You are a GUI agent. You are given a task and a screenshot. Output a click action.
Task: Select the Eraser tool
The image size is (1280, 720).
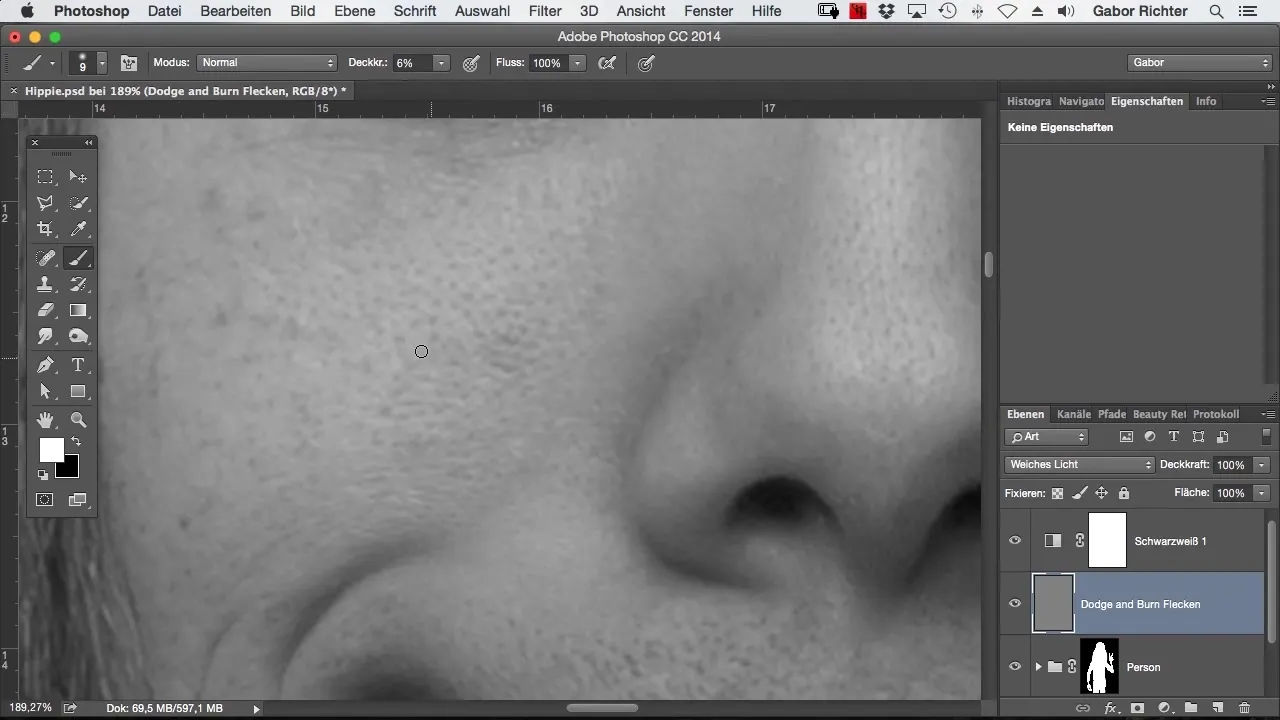[x=45, y=311]
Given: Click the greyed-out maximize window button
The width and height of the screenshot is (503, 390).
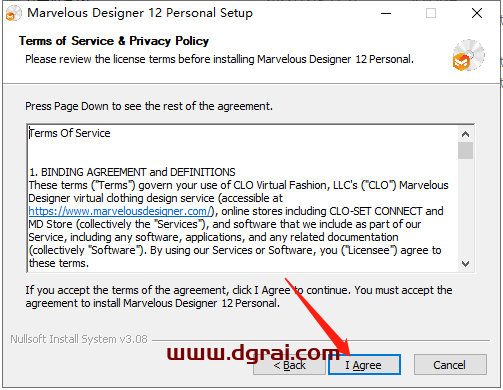Looking at the screenshot, I should click(431, 13).
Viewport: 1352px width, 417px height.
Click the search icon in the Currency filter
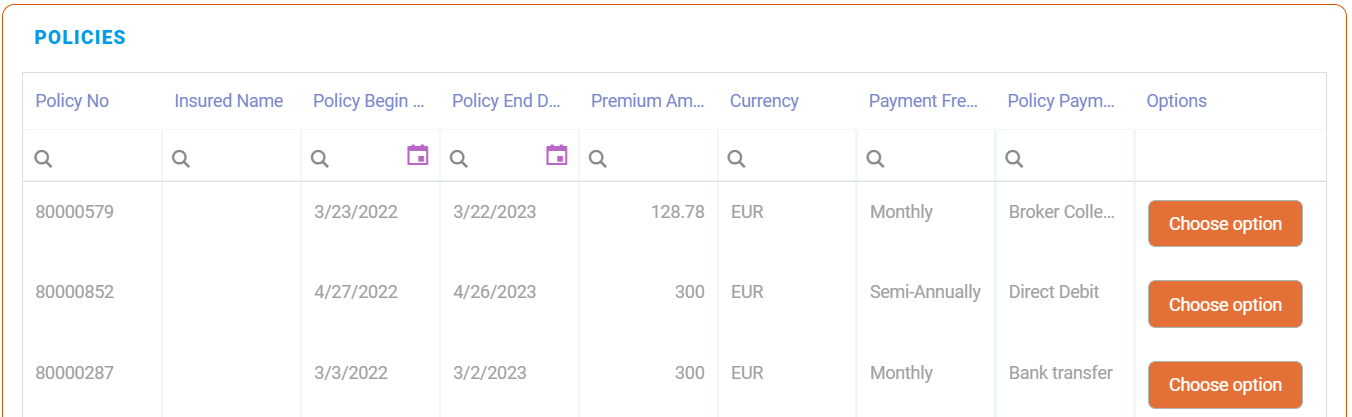point(736,158)
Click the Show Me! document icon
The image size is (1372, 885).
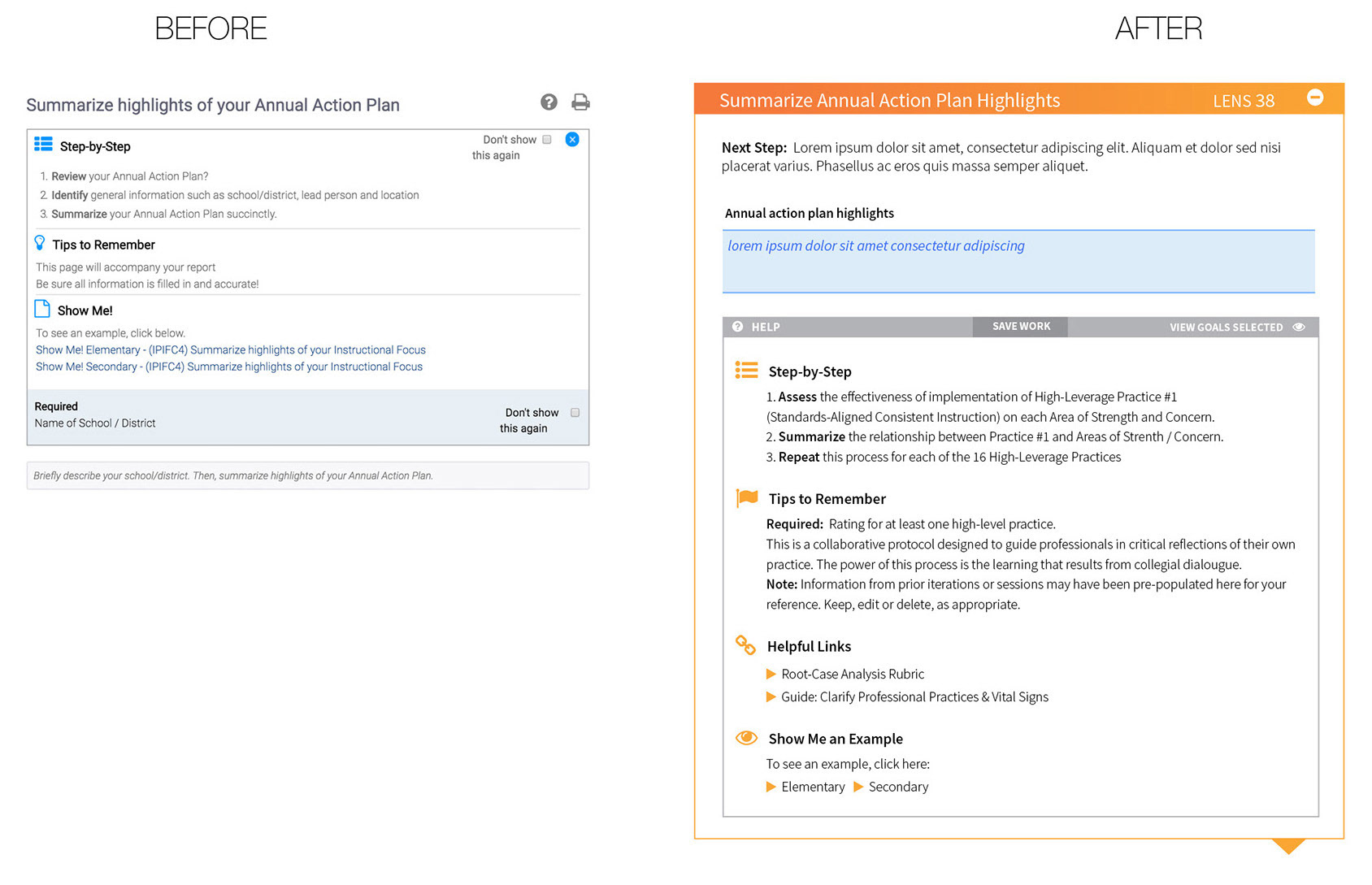pos(42,310)
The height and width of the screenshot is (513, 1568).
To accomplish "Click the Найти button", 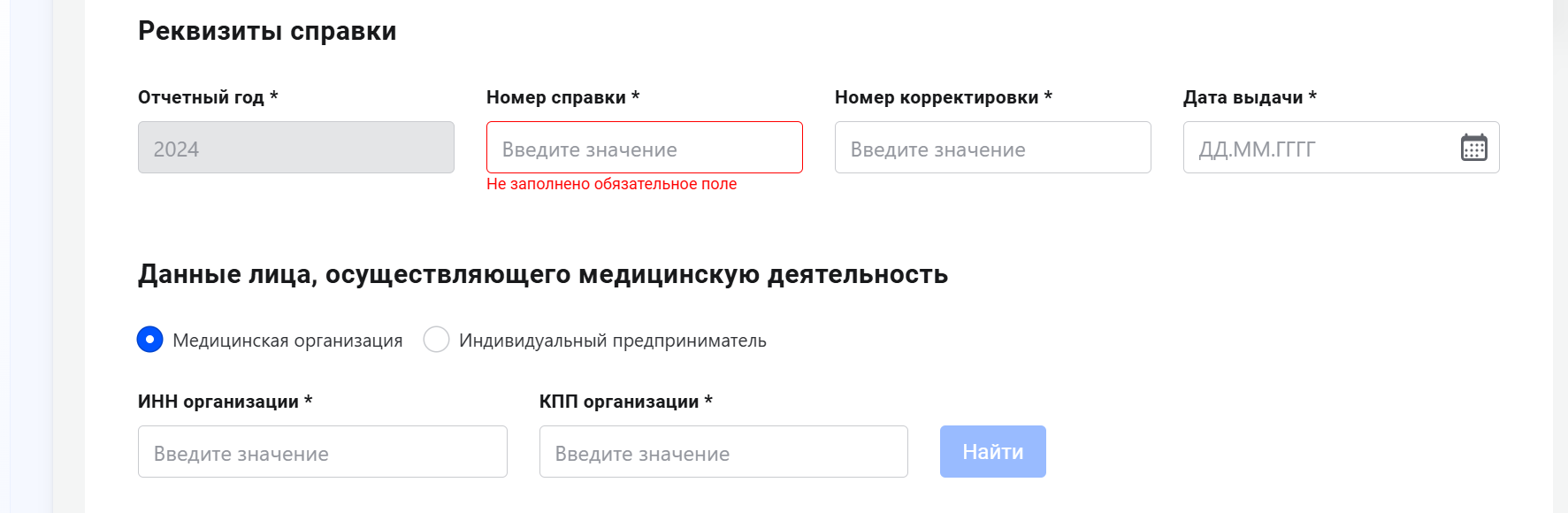I will click(x=992, y=451).
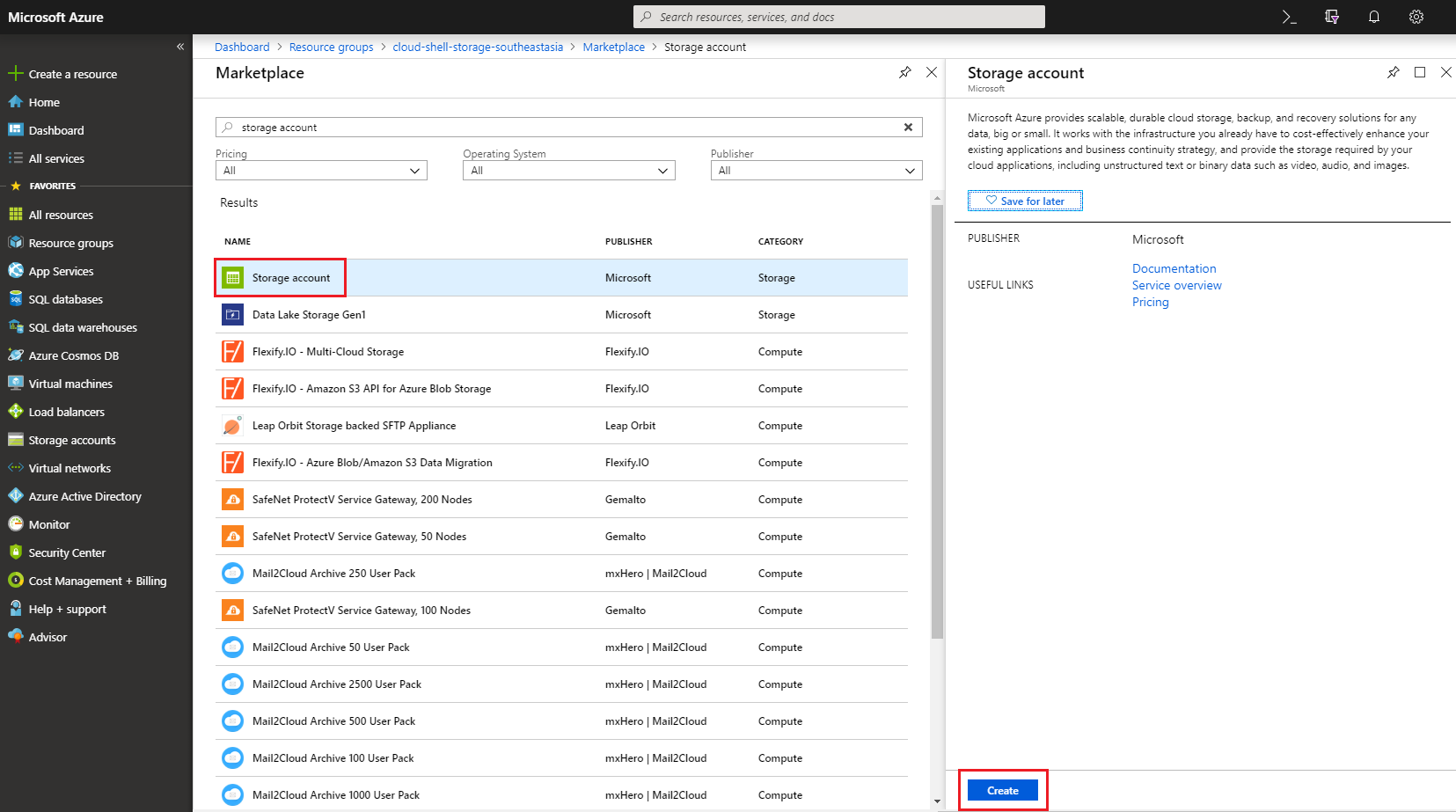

§ §

Each line, from the beginning of the listing to the line bearing "Viewport: 1352px width, 417px height." inclusive, should be copied exactly; the pictures stay out.

Result below -
You are a GUI agent. You are given a task and a screenshot. Output a click action.
Task: Select the Eraser tool
The image size is (1280, 720).
[x=45, y=311]
Given: Click the greyed-out maximize window button
The width and height of the screenshot is (503, 390).
Looking at the screenshot, I should click(431, 13).
Viewport: 1352px width, 417px height.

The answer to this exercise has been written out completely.